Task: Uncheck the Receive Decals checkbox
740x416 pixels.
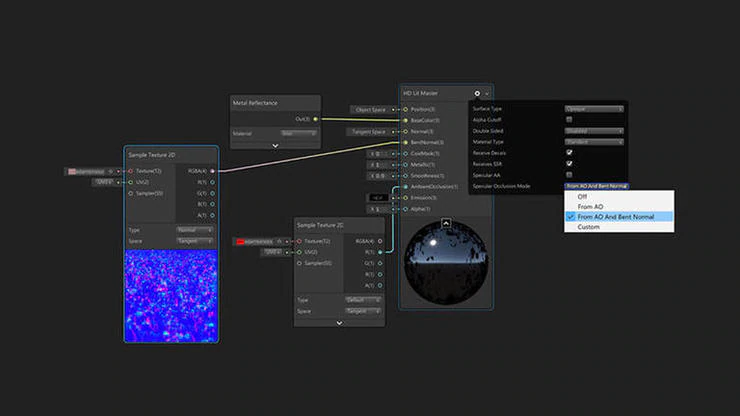Action: pyautogui.click(x=569, y=153)
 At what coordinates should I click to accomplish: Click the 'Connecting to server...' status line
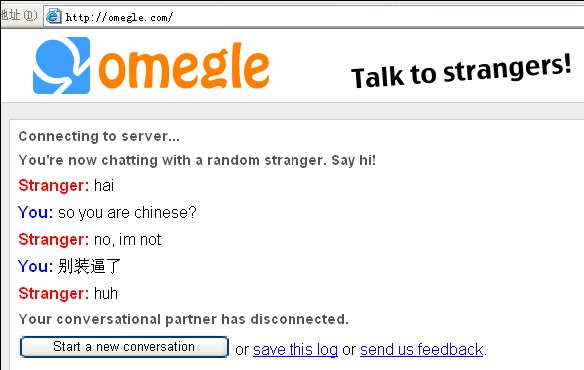point(99,136)
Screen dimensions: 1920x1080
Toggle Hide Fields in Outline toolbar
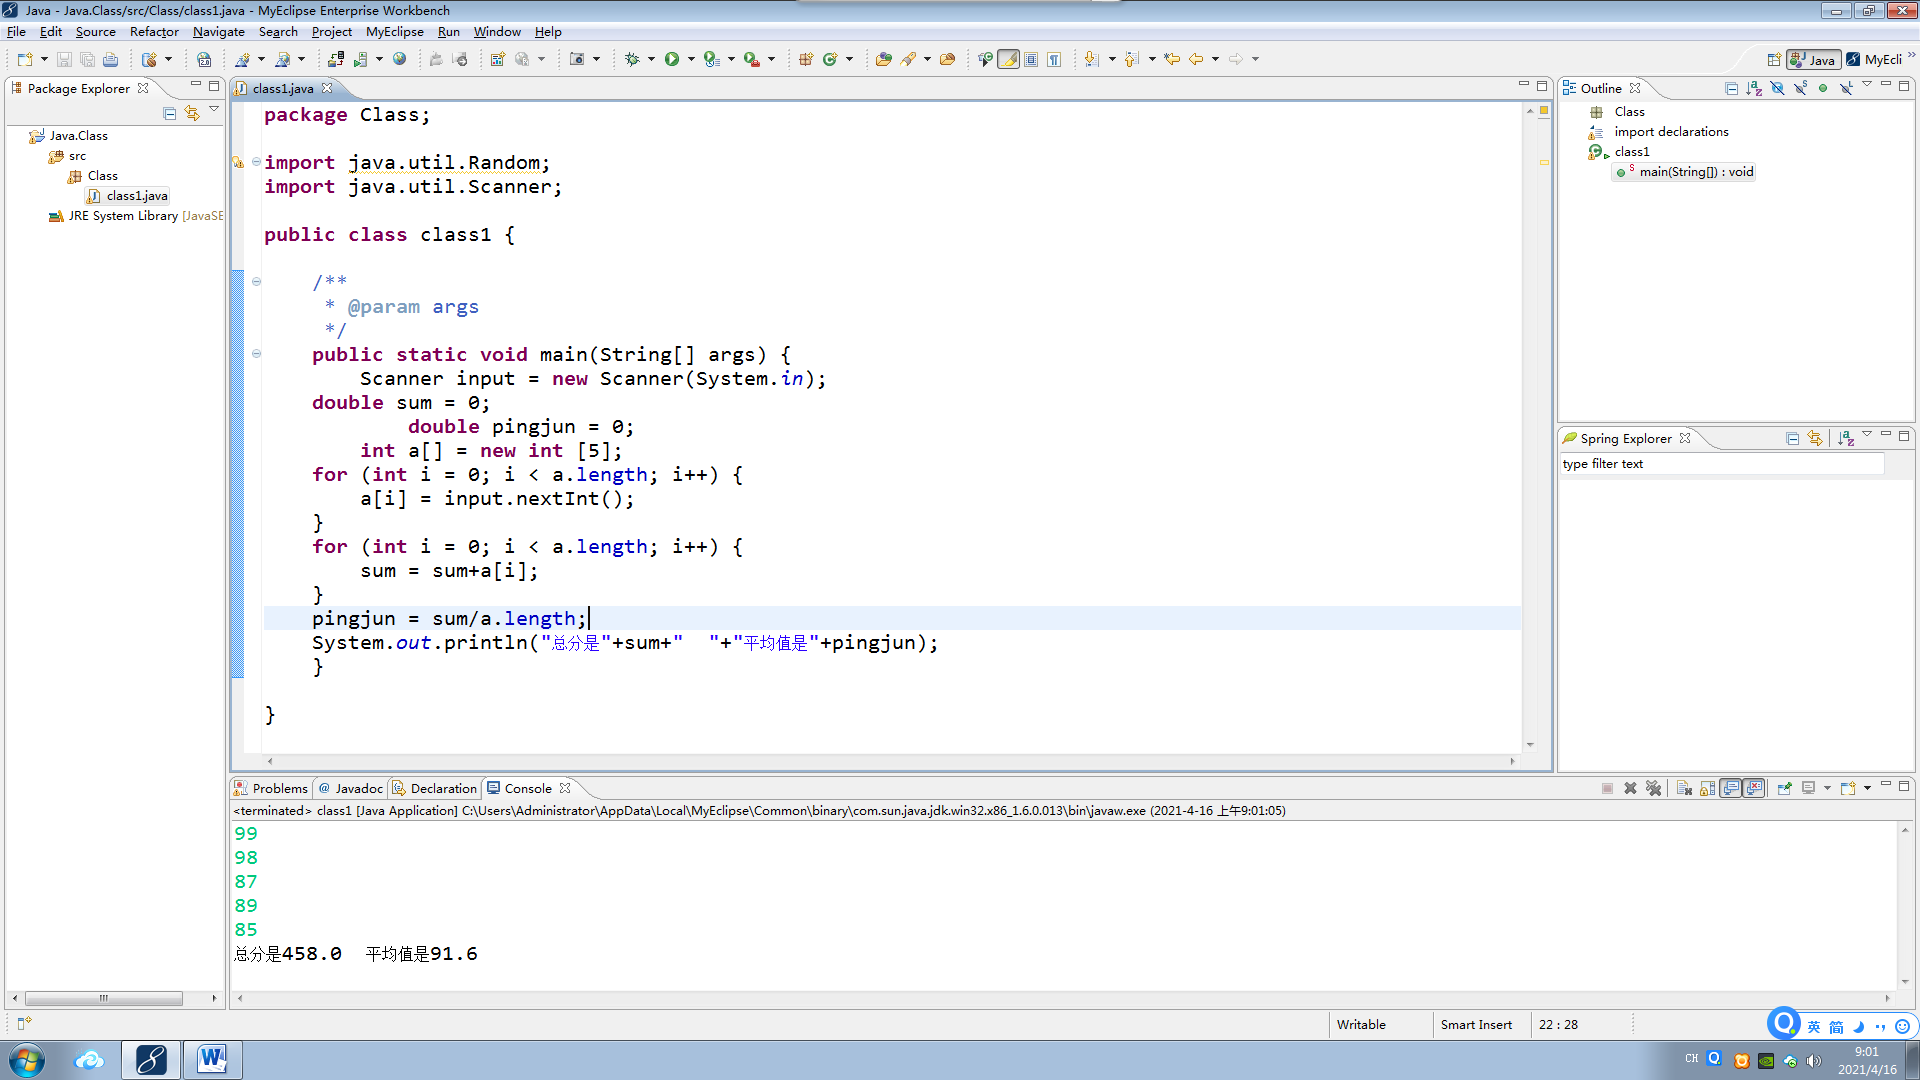click(x=1777, y=89)
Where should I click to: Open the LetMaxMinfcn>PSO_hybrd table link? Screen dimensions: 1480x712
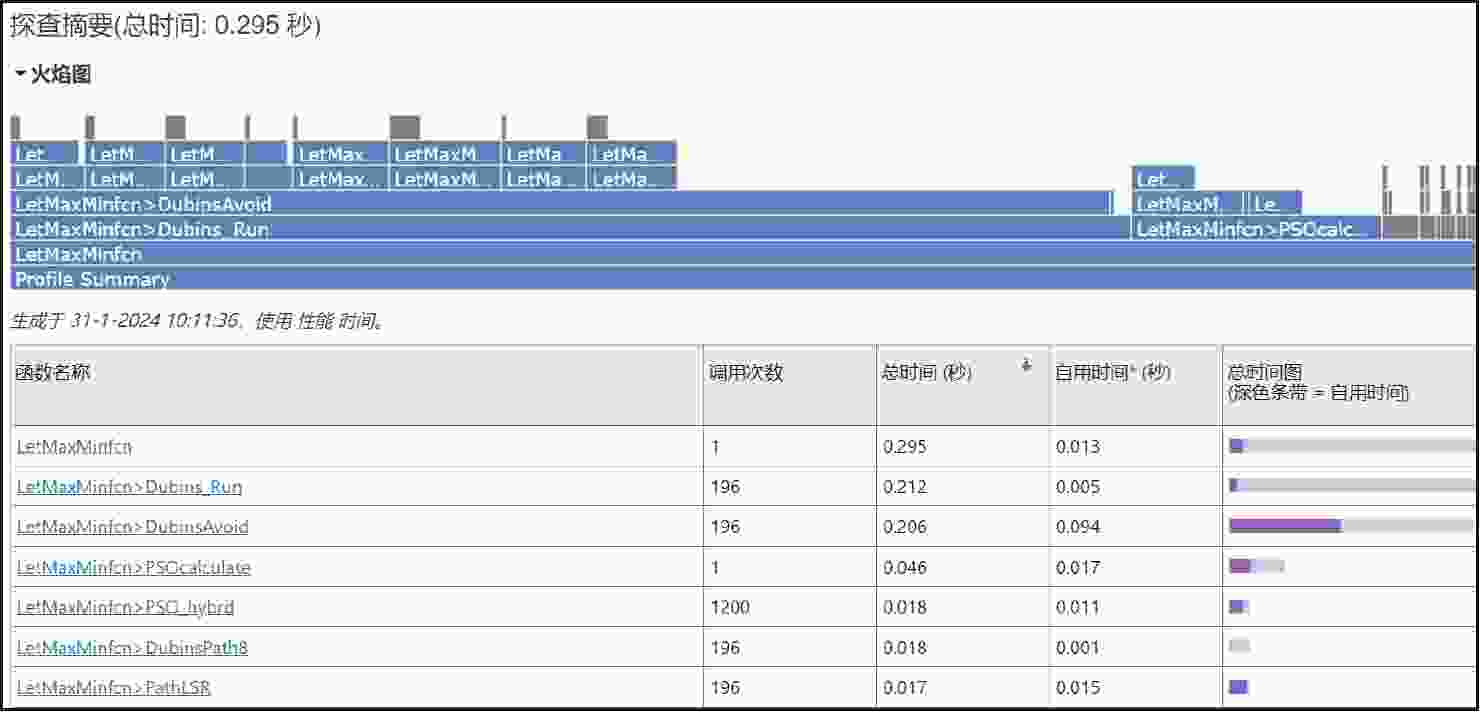[125, 607]
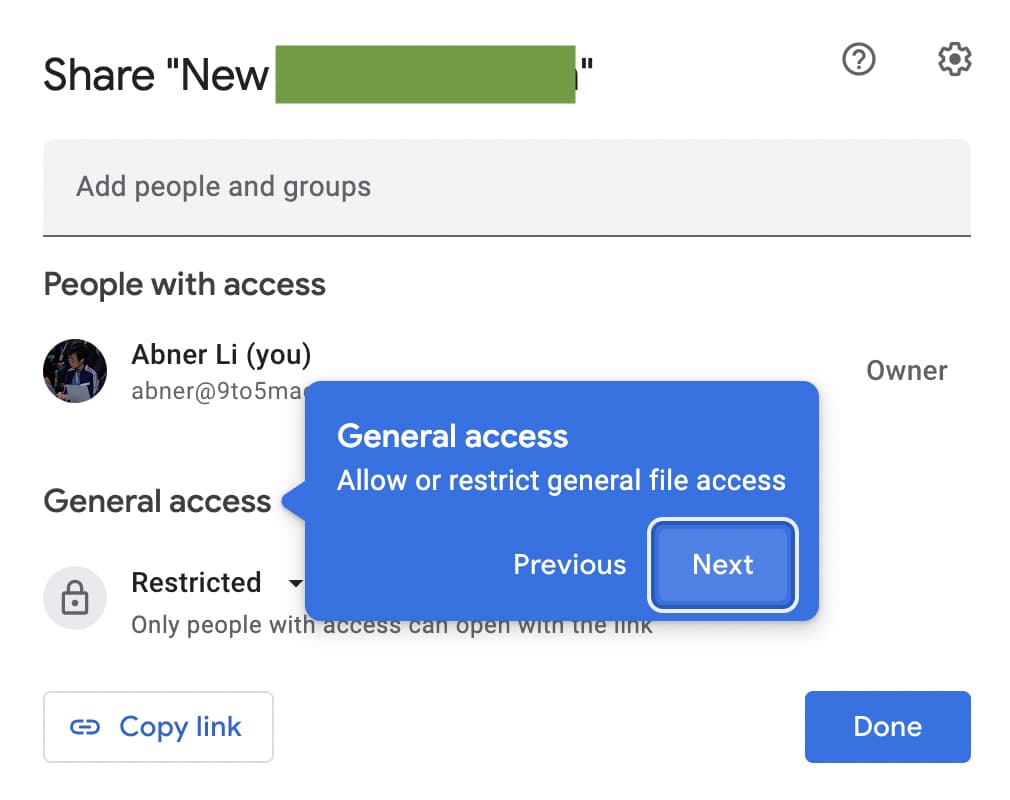Focus the Add people and groups field

(x=506, y=187)
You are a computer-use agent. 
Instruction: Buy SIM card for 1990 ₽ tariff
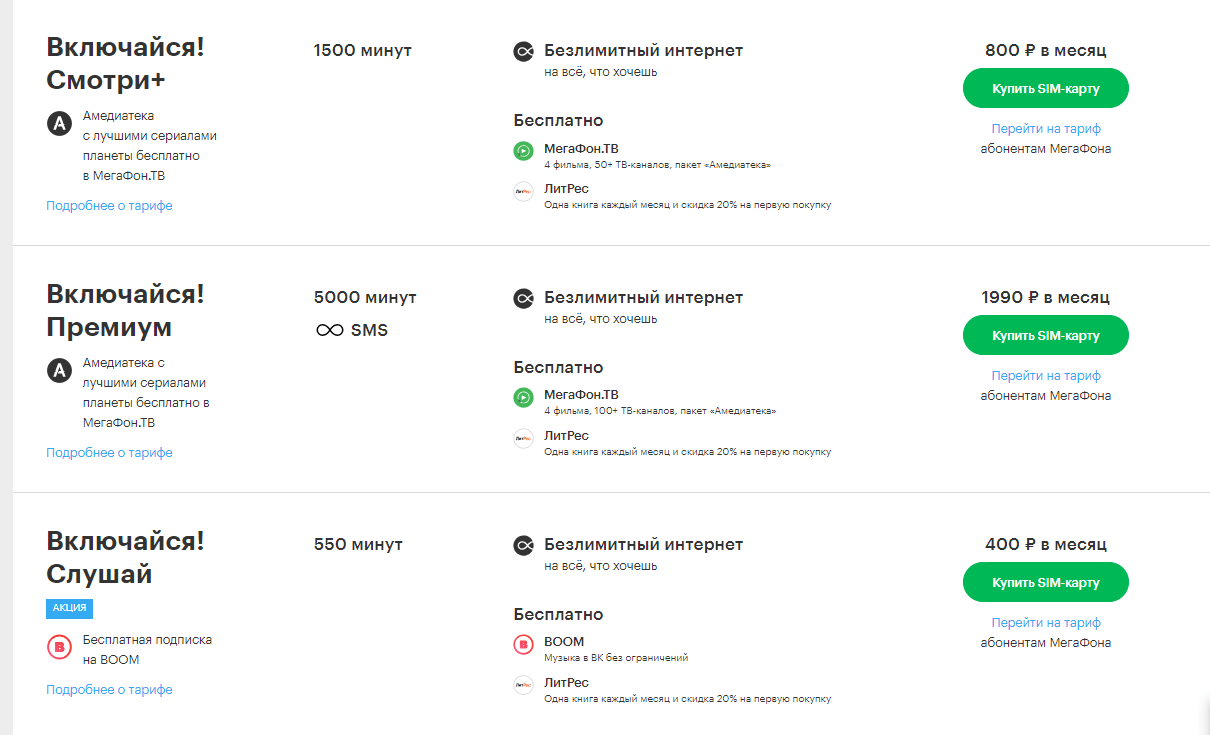pos(1045,335)
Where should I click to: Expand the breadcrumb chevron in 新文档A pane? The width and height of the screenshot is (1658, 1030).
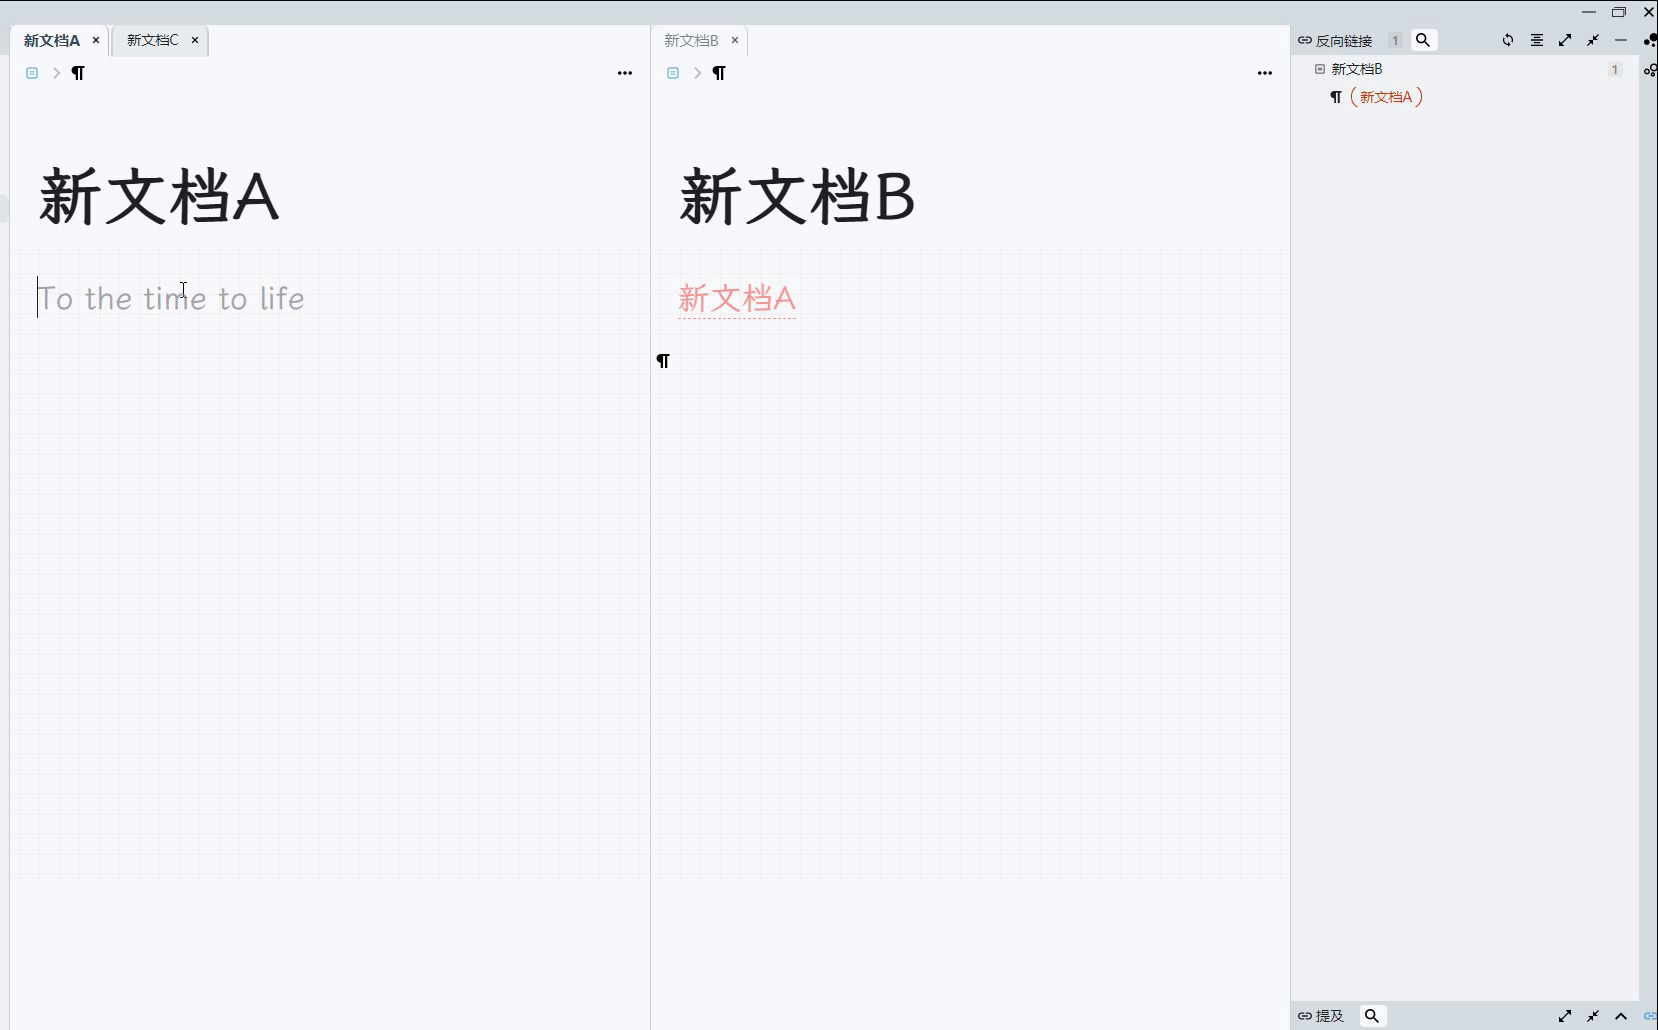coord(57,73)
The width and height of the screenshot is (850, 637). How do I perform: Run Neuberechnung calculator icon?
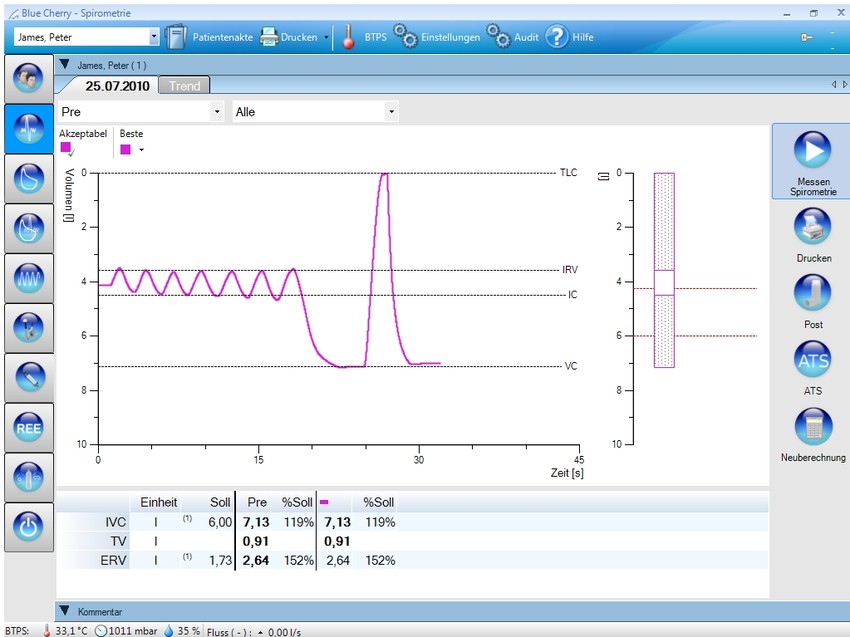point(812,427)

**Task**
Turn the rows above into a Markdown table with the columns "No." and "Line", giving each nonblank line its own number. Leave out the pictures and any blank lines.

**The response**
| No. | Line |
|---|---|
| 1 | Task: Uncheck the Receive Decals checkbox |
| 2 | 740x416 pixels. |
| 3 | Action: pyautogui.click(x=569, y=153) |
| 4 |  At what coordinates should I click to accomplish: Click the 'Connecting to server...' status line |
| 5 | point(99,136) |
| 6 | Screen dimensions: 1920x1080 |
| 7 | Toggle Hide Fields in Outline toolbar |
| 8 | click(x=1777, y=89) |
| 9 | Where should I click to: Open the LetMaxMinfcn>PSO_hybrd table link? Screen dimensions: 1480x712 |
| 10 | [125, 607] |
| 11 | Focus the Add people and groups field |
| 12 | (x=506, y=187) |
| 13 | You are a computer-use agent.  |
| 14 | Instruction: Buy SIM card for 1990 ₽ tariff |
| 15 | pos(1045,335) |
| 16 | Where should I click to: Expand the breadcrumb chevron in 新文档A pane? The width and height of the screenshot is (1658, 1030). |
| 17 | coord(57,73) |
| 18 | The width and height of the screenshot is (850, 637). How do I perform: Run Neuberechnung calculator icon? |
| 19 | point(812,427) |